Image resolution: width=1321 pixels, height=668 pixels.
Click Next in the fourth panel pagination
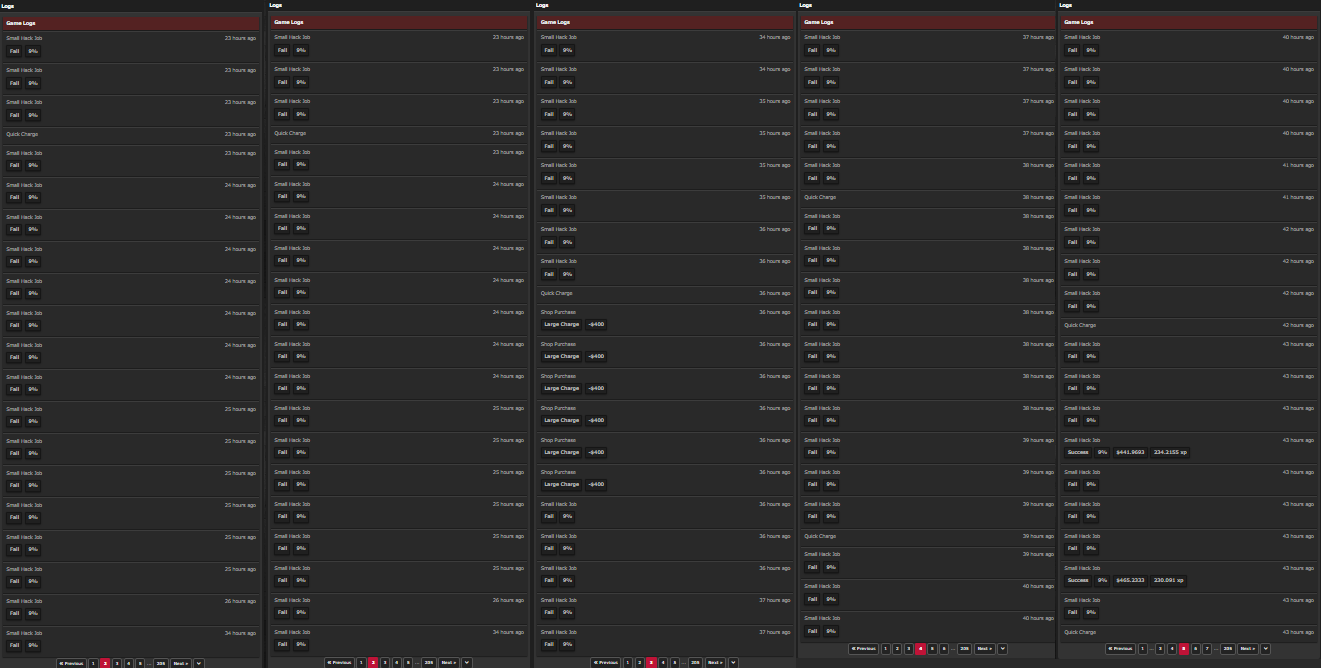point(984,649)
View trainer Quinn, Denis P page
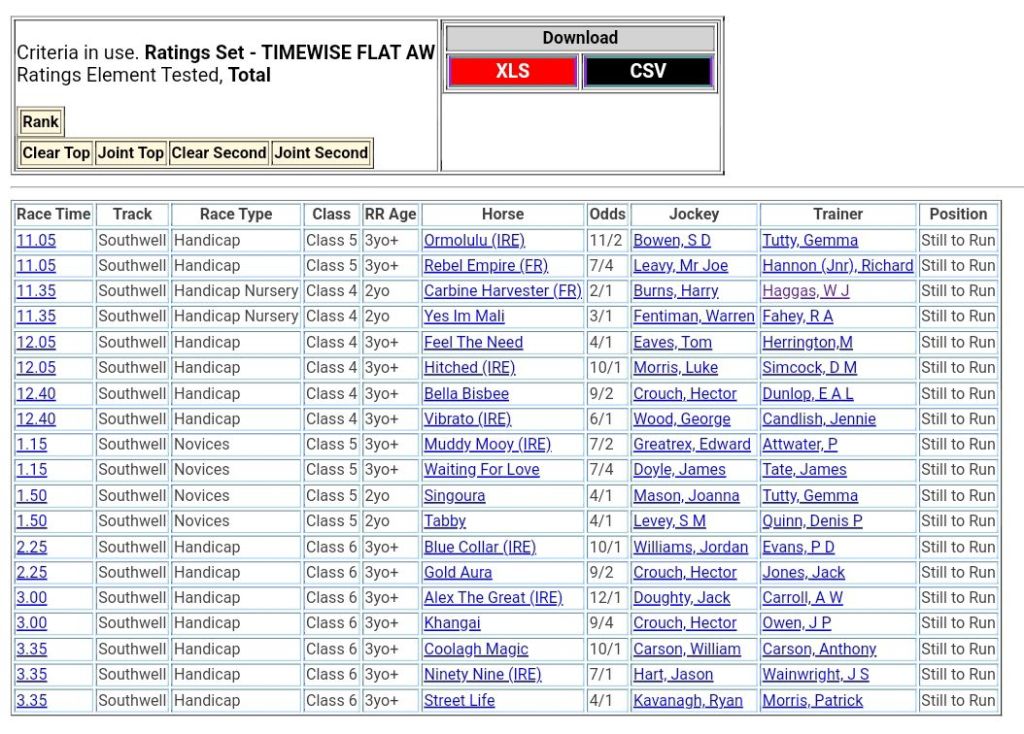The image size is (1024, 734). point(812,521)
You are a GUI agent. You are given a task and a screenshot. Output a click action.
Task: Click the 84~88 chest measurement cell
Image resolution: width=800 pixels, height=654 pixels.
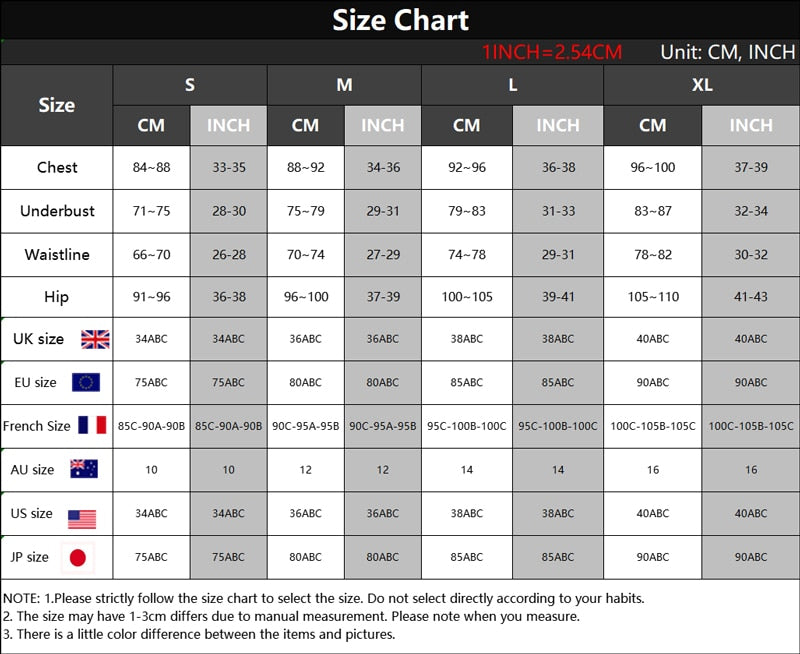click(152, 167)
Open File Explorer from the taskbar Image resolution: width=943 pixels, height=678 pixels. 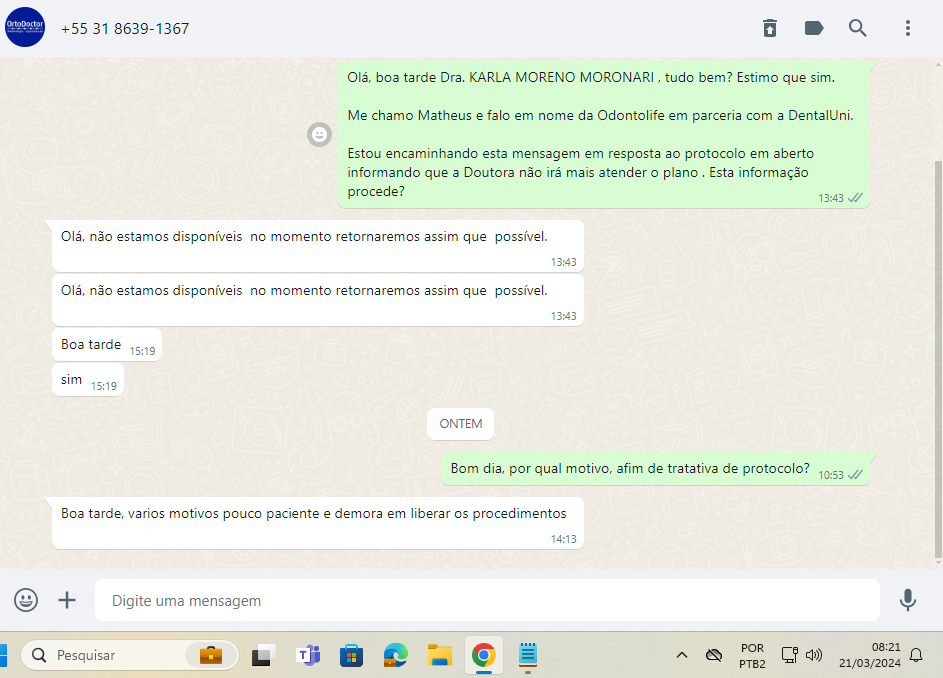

| WORK ORDER |
From the first line of the material down to the line containing "Task: Click the 84~88 chest measurement cell", inclusive, return each line exactly, skipping any picture.

| EXERCISE SOLUTION |
Image resolution: width=1321 pixels, height=668 pixels.
Click Next in the fourth panel pagination
point(984,649)
View trainer Quinn, Denis P page
The image size is (1024, 734). point(812,521)
You are a GUI agent. You are given a task and a screenshot. Output a click action.
Task: Click the 84~88 chest measurement cell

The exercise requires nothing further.